Hispanic saleswoman talking to clients in living room
(Credit: Jose Luis Pelaez Inc / Getty Images)

After a strong end to 2022 and a first quarter of 2023 that brought “rate integrity” back, a senior living marketing consultant says it is “disheartening” to see rate concessions creeping back into provider offerings.

Bild & Co. CEO Jennifer Saxman told McKnight’s Senior Living that her research team of mystery shoppers found that the most common discounts offered by senior living communities in the second quarter were reduced or discounted rent (13%), waived/reduced community fees (9%), and veterans discounts, and special programs or employee discount options (all 8%).

The research analyzing concessions offered by the senior living industry is shared in a new  white paper.

Saxman said that at the end of last year and in the first quarter of this year, approximately 60% of polled owners and operators said they were not offering concessions. In the second quarter, however, operators began “slipping back into bad habits” due to desperation and an effort to build occupancy, with only 54% of operators reporting offering no concessions.

“The desperation is starting to hit us mid-year, which is disheartening,” she said, adding that Bild coaches and trains sales and marketing professionals to build value first. Value and relationships, she said, can’t be built off of discounting.

“We can’t break away from the mindset that you can build value by discounting and build occupancy by making concessions,” Saxman said. “That hurts you in the long run financially.”

Discounting and concessions deteriorate the tenure of resident stays, she said. Operators too often get hung up on the minority of prospects who cannot afford a community, Saxman added.

“The biggest thing you can do when someone is asking for a concession is to build value on what they want,” she said. “Everyone has a budget. Focus on their pain points and what someone needs. Show them you can deliver it better.”

Saxman said concessions would lead to cuts to staffing or other services in a community frames the story for the prospective resident that a community’s focus is on care, she added.
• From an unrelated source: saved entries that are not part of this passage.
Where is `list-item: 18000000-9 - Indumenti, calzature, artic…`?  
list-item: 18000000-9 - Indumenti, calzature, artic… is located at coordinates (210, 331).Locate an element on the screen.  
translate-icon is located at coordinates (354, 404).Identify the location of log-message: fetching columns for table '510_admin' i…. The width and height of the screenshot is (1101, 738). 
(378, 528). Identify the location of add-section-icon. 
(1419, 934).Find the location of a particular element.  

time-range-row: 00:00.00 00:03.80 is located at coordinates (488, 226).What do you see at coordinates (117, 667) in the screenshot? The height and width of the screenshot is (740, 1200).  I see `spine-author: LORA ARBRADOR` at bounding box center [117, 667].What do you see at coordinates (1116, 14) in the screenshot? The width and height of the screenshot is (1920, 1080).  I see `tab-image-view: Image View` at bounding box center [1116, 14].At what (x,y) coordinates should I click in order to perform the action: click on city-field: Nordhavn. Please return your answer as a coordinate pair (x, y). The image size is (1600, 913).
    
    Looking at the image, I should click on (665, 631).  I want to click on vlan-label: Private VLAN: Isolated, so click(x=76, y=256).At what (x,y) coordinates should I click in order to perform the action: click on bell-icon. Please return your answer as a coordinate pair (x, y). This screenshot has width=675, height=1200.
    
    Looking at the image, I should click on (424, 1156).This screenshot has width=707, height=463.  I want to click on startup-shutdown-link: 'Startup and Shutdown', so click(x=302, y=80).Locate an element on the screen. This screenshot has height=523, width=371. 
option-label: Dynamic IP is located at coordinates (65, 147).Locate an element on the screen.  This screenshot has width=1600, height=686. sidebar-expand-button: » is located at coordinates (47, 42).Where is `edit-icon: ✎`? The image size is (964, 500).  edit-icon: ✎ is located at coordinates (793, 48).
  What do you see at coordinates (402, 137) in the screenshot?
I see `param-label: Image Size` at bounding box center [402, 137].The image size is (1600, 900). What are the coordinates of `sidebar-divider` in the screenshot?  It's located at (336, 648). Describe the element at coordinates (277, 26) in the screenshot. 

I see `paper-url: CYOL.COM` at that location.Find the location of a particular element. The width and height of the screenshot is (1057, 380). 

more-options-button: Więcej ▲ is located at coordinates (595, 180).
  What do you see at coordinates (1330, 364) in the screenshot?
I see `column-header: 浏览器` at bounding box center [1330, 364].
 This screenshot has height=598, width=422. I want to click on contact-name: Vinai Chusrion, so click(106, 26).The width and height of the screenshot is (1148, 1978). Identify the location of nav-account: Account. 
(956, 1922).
“There are going to be some individuals on budgetary constraints. You cannot get hung up on those individuals,” Saxman said. “They will figure it out and make it happen. People will sacrifice things if they really want it and see it as a premium.”

She added that she’s not seeing seasonal occupancy trends as high as it has been in previous years. She attributed the lags in occupancy to an increase in move-outs and posttraumatic stress disorder among sales team members still acting according to a pandemic-era mindset of what they can’t do, which perpetuates insecurities and excuses.

“I know it’s easy to offer a concession to get you where you need to get to. Ownership pressure, investment pressure is a real thing,” she said, adding that building value and rate integrity rather than going for the quick sale will pay off in the long run in the form of more occupancy stability.

The data

Based on data from more than 100 owners and operators collected between April 1 and June 30, Bild reported that of the communities that waived or reduced community fees, 30% offered 50% off the community fee, whereas other locations offered a reduction ranging from $600 to $4,000.

The average community fee in the first quarter was $2,403, whereas the second quarter saw those average fees increase to $2,670, a figure that was also higher than the second quarter 2022 average community fee of $2,551.

Rent reductions most commonly were for a duration of one to three months, although some communities offered reductions for an entire year. Rent reductions averaged $3,000, but some went as high as $6,000.

At the same time, however, operators are implementing rate increases. The most common increases are between 4% to 4.9%, although rate increases were seen in the range of 1% to 10%.

The South Atlantic region saw the highest rate increases, with approximately 37% of operators implementing increases of 7% or higher. About 20% of operators in the Mountain region reported similar rate hikes.

Operators in the East Central region were the least likely to implement rate increases, with almost 20% indicating no increases and approximately the same number reporting increases ranging from 3% to 4.9%.